El jueves lardero o Jueves gordo marca el último jueves antes de la Cuaresma y se asocia con la celebración del carnaval. Se dice: Jueves lardero, longaniza en el puchero. Goza de gran tradición en tierras de Calatayud y también en Saviñán, donde la Asociación de la Tercera Edad lo mantiene.

            Era tradición merendar este día en el campo el palmo, un trozo de chorizo o longaniza, asado en las brasas, del tamaño del palmo de cada cual. Es tradición que el palmo lo daban las abuelas. Aquella tarde no había escuela y los escolares iban andando a la ermita de San Vicente, en el Molar, por ser un lugar abrigado del cierzo y bien situado hacia el mediodía.

            La ermita de San Vicente Ferrer se situaba en el antiguo camino real de Morés a El Frasno. Contaba con un retablo dedicado al santo, de la primera mitad del siglo XVI. En sus paredes aparecían colgados abundantes exvotos de cera.

            Lardero viene del latín lardarius, tocinero. En la Edad Media, las autoridades civiles y eclesiásticas intentaron vincular la fiesta con la Religión cristiana. Carnaval derivaría del latín carne levare o del latino-mozárabe carnestolendas, con el significado de quitar la carne. Su otro nombre antruejo, derivaría del latín introitus, o sea, entrada a la Cuaresma. Sería una advertencia ante su proximidad.
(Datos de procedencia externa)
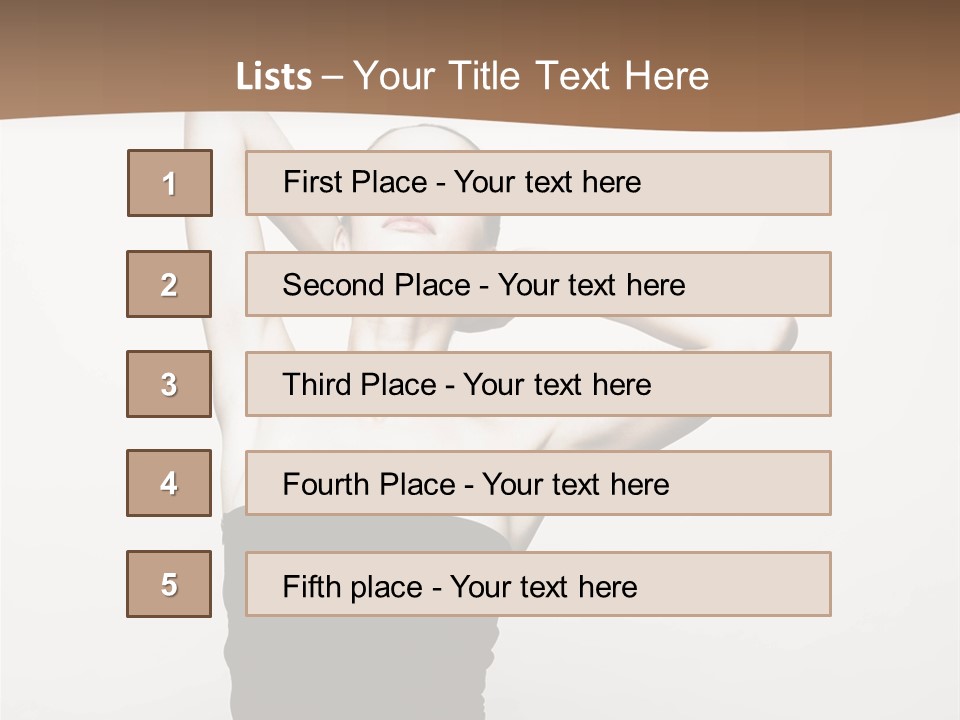The image size is (960, 720).
Task: Select the number 2 box
Action: coord(169,284)
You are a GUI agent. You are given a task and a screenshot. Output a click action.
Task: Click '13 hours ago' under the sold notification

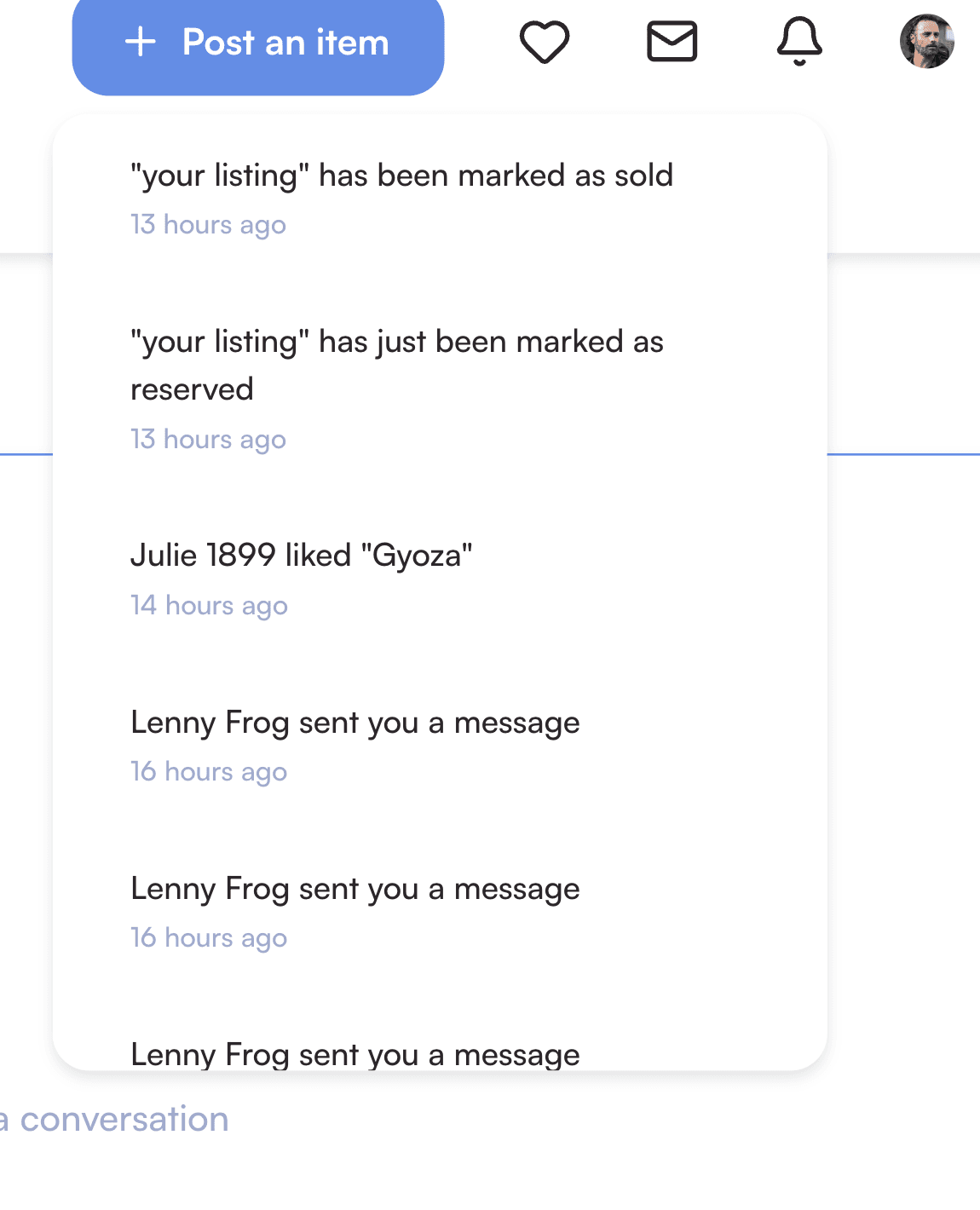pyautogui.click(x=208, y=225)
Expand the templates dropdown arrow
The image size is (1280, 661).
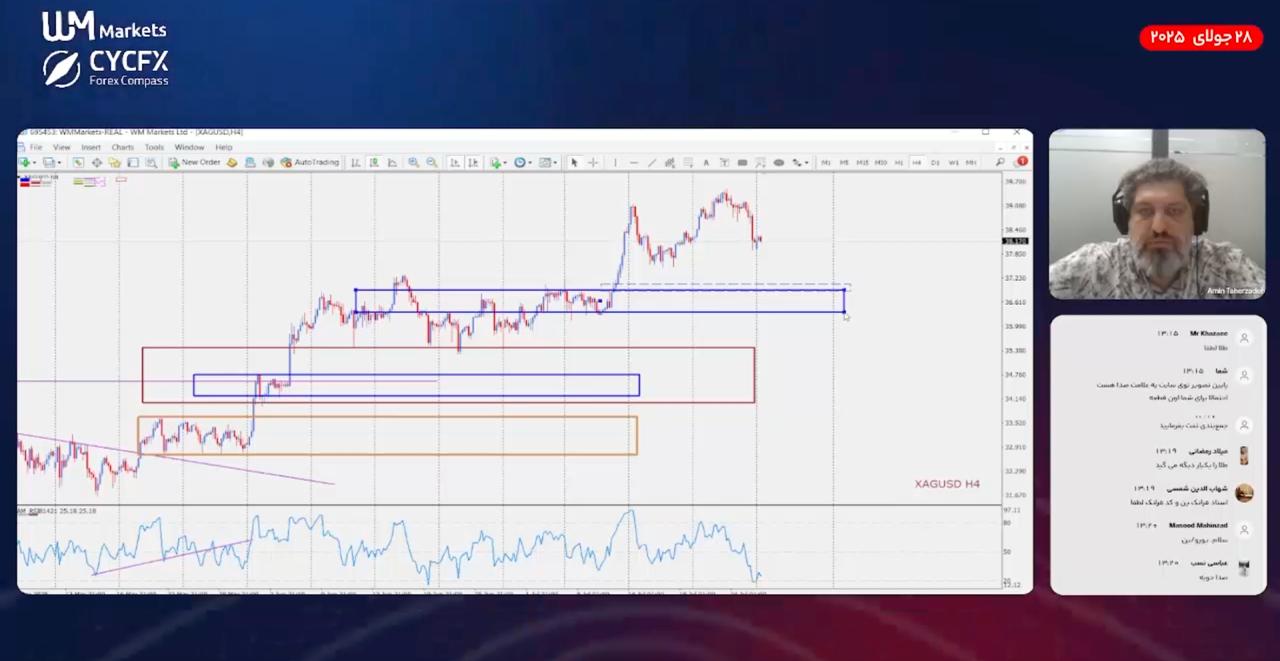click(x=556, y=162)
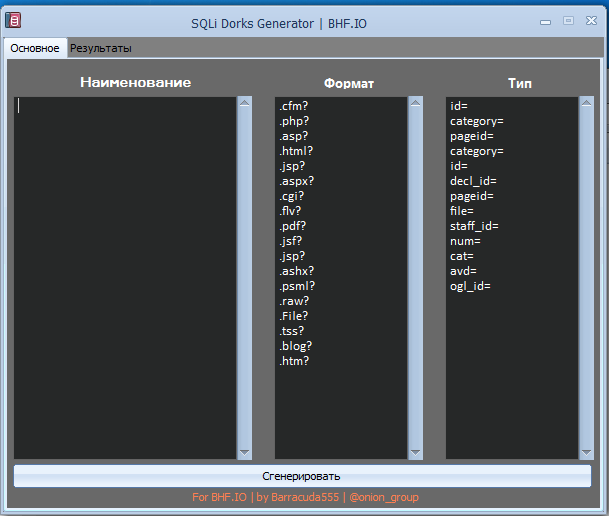Place cursor on .php? format line
This screenshot has height=522, width=613.
point(296,121)
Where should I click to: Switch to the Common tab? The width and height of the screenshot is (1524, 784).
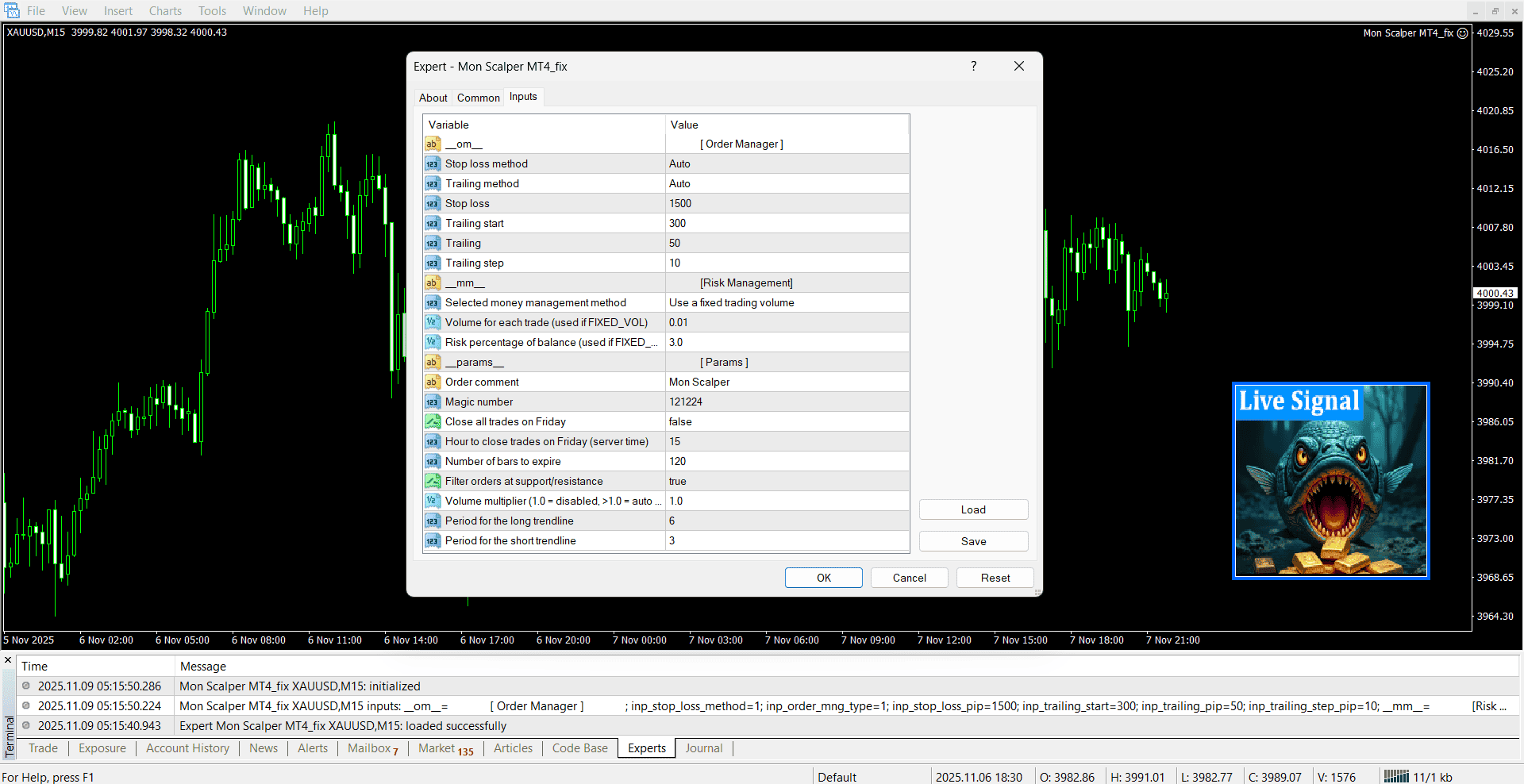[478, 98]
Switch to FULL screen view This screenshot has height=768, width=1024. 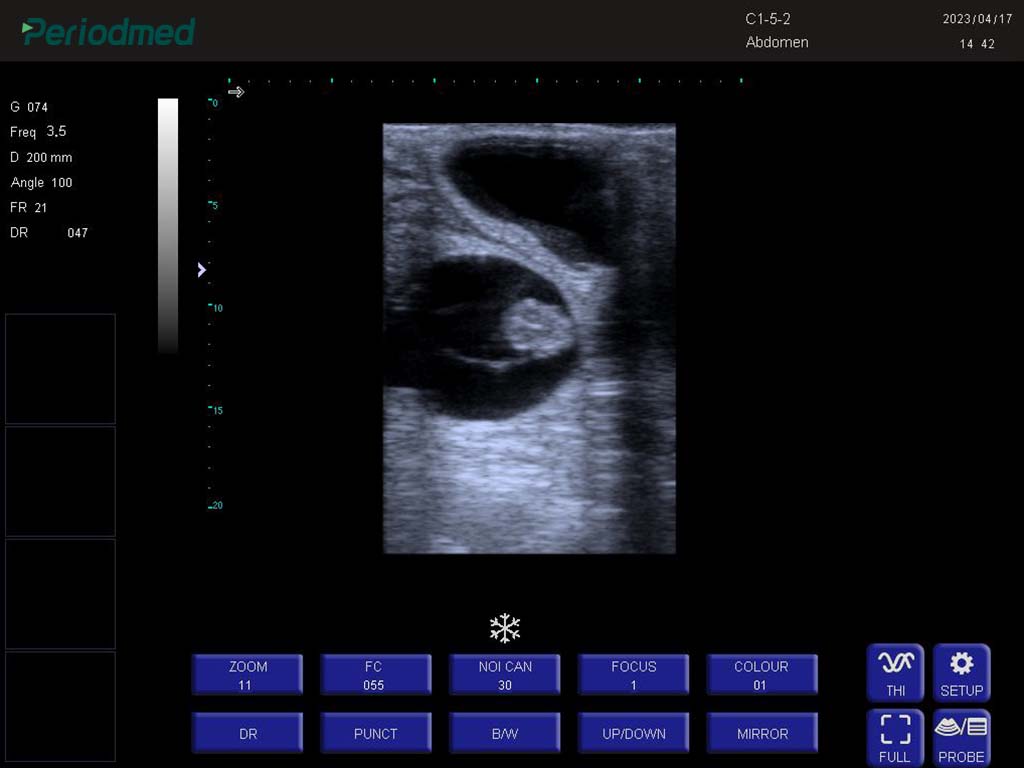click(x=895, y=738)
El carnaval, tiempo de permisividad y libertad moral y ética, da paso a la Cuaresma, un periodo de recogimiento y ayuno. Pero a pesar de todo, el carnaval ha mantenido su carácter profano. Por eso en la Edad Media se denominaban a estas celebraciones Fiestas de Locos.

El combate entre don Carnaval y doña Cuaresma, de Pieter Brueghel el Viejo, 1559

En El Libro de Buen Amor, del arcipreste de Hita, se recoge De la pelea que ovo Don Carnal con la Quaresma.

Açercandose viene un tiempo de Dios santo,

fuime para mi tierra por folgar algún rato,

dende a siete días era Quaresma tanto

puso por todo el mundo miedo e grand’espanto…

Estava don Carnal ricamente asentado,

a mesa mucho farta en un rico estrado,

delante sus juglares como omen honrado,

de sus muchas viandas era bien abastado…

Pero a medianoche, después de comer y beber, llegaría doña Cuaresma. Y todos amodorrados fueron a la pelea. El primero que hirió a don Carnal fue el puerro, luego la sardina salada, las mielgas, verdeles, jibias, anguilas, truchas, atunes, camarones, pijotas, ostras, langostas, arenques, besugos y lampreas. Y al final:

Mandó a don Carnal que guardase el ayuno,

et que lo toviesen ençerrado a do non lo vea ninguno,

si non fuese doliente o confesor alguno,

et que l’diesen a comer al día manjar alguno.